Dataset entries
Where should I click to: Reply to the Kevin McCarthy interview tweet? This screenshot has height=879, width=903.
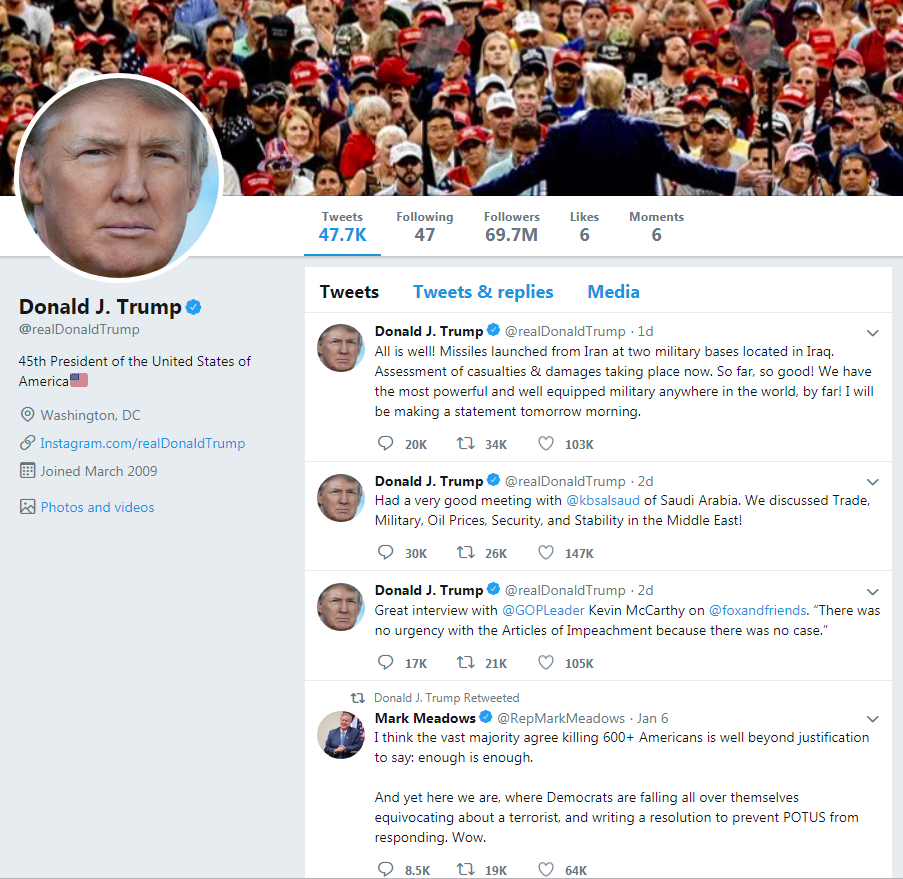(x=385, y=662)
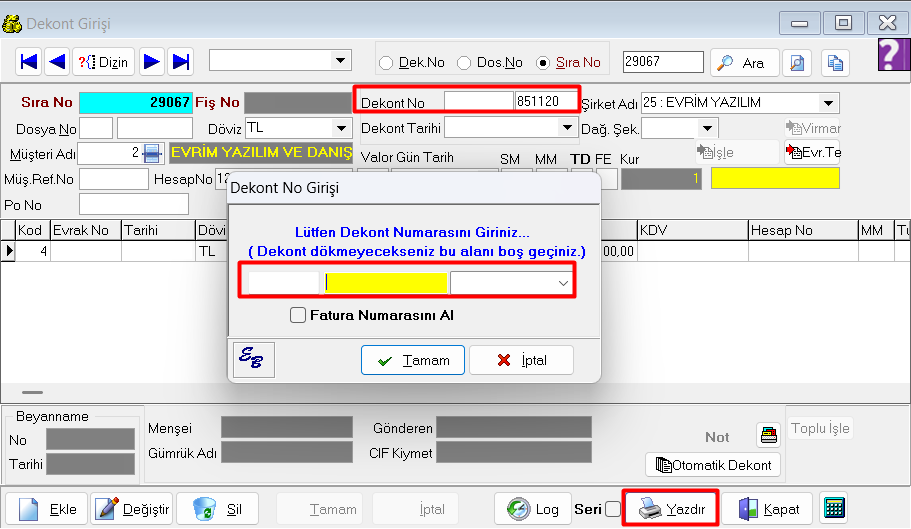
Task: Select the Dek.No radio button
Action: coord(387,63)
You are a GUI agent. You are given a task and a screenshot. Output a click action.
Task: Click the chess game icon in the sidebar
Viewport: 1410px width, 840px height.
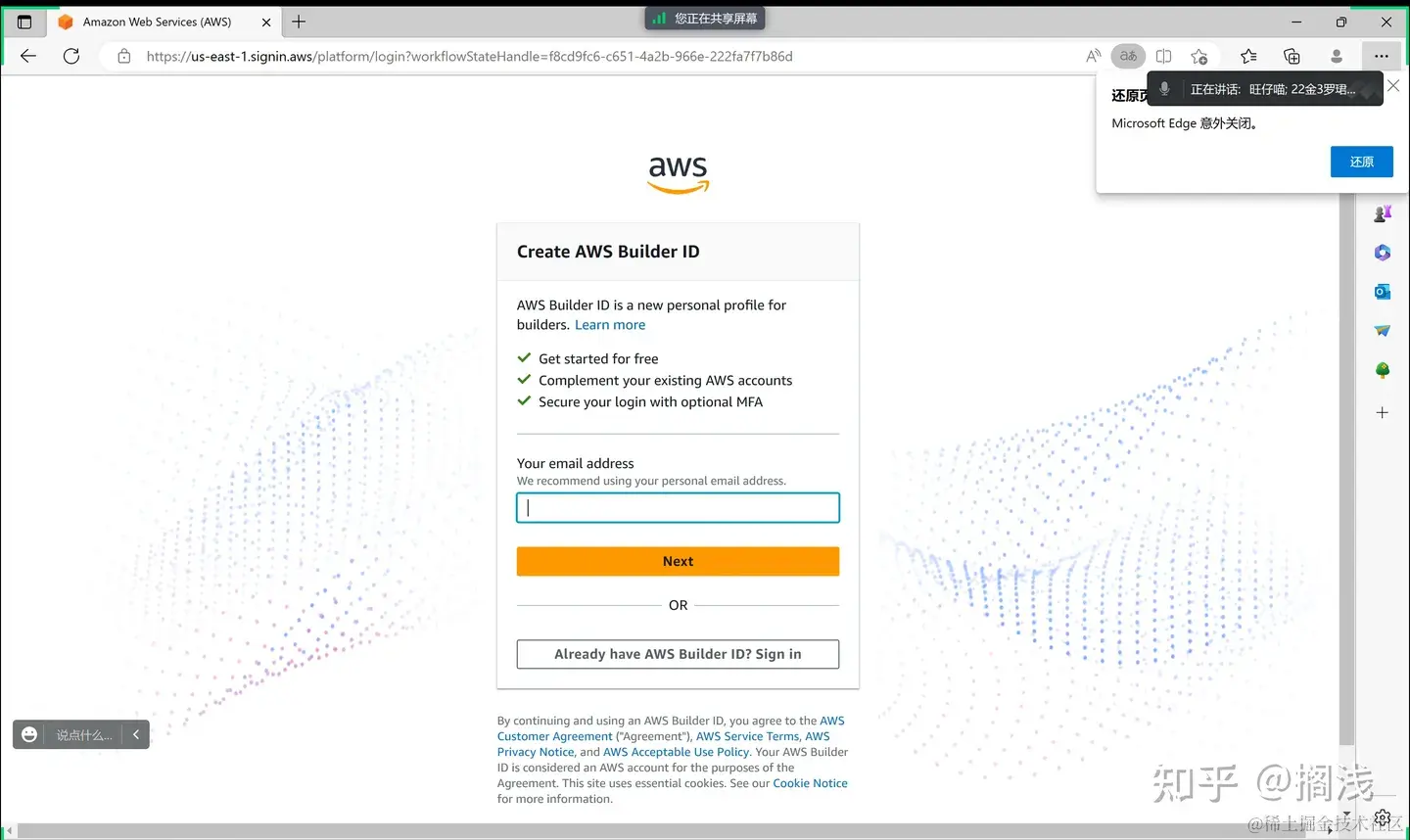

**Your instructions:** Exactly as written above, print every line of the data but not its pictures.

**Result of the exercise:**
Where should I click to: Reply to the Kevin McCarthy interview tweet? This screenshot has height=879, width=903.
(x=385, y=662)
Task: Select the Dek.No radio button
Action: coord(387,63)
You are a GUI agent. You are given a task and a screenshot. Output a click action.
Task: Click the chess game icon in the sidebar
Viewport: 1410px width, 840px height.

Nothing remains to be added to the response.